Karadzic requests Meron's exclusion from Appeals Chamber

AFP

Former Republika Srpska entity President Radovan Karadzic requested that judge Theodor Meron is excluded from the Appeals Chamber before the Mechanism for International Criminal Tribunals (MICT).

Karadzic’s attorney Peter Robinson stated in the request that Meron should not remain a member of the Appeals Chamber because he made certain conclusions concerning Karadzic and crimes committed in Srebrenica, Sarajevo and other Bosnian municipalities, in some previous cases.

“A reasonable observer, who has all the relevant facts, could think that Meron is biased, considering he is just a man,” Robinson said.

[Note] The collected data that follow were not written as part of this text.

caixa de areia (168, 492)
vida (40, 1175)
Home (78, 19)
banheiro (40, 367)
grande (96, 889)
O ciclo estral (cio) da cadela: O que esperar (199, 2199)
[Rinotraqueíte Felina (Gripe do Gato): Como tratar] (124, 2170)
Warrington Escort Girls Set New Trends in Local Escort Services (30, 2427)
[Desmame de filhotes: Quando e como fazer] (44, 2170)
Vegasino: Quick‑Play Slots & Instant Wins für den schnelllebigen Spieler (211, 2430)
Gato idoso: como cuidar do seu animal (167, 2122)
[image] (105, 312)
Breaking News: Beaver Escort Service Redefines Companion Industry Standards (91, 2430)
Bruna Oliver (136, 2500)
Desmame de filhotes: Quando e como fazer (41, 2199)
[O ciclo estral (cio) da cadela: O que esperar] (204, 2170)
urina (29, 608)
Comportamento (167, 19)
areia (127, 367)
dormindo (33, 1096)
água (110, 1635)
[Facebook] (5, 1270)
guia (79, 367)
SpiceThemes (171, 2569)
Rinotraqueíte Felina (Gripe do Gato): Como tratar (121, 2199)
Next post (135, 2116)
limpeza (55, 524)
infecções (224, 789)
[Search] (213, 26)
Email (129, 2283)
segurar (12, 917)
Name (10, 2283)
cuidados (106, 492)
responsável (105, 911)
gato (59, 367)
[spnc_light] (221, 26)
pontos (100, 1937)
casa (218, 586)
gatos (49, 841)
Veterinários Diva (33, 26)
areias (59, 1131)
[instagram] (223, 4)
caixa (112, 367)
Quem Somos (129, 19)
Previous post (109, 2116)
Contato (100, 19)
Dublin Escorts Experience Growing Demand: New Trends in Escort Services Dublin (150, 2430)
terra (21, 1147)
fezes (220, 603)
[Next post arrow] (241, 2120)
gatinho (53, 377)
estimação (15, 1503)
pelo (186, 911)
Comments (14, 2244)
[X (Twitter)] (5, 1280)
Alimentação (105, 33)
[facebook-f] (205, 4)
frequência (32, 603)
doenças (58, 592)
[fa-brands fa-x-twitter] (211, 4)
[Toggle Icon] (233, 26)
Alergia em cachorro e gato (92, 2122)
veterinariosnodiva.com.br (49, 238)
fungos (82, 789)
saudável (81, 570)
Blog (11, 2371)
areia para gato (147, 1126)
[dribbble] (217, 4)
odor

He added that Meron should also be dismissed because, allegedly, “many in the region will question the verdict’s legitimacy should Meron remain a member of the Appeals Chamber.”

In 2016, Radovan Karadzic was sentenced to 40 years in prison according to the first instance verdict for his involvement in the Srebrenica genocide, persecution of Bosniaks and Croats, terrorising and holding Sarajevo residents under siege and taking hostage of the UNPROFOR units. Both Prosecution and the Defence filed their appeals against the verdict.

Earlier the MICT pleaded with the request of the convict Ratko Mladic to exclude three judges from the Appeals Chamber, including Judge Meron, for bias.

In 2017, Mladic was sentenced to life imprisonment for the genocide in Srebrenica, persecution of Bosniaks and Croats in Bosnia, terrorizing of Sarajevo residents and taking UNPROFOR members for hostages. He is also awaiting the verdict on the appeal.

Bosnian war lasted from 1992 to 1995 and it ended with the signing of the Dayton Peace Agreement.

In April 1993 the UN had declared the besieged enclave of the eastern Bosnian town of Srebrenica a safe area under the UN protection. However, in July 1995 the Dutch battalion soldiers failed to prevent the town's capture by Bosnian Serb forces and the massacre that followed.

More than 8,000 Bosniak men and boys were killed in the genocide committed in the days after 11 July 1995 and so far the remains of more than 6,600 have been found and buried.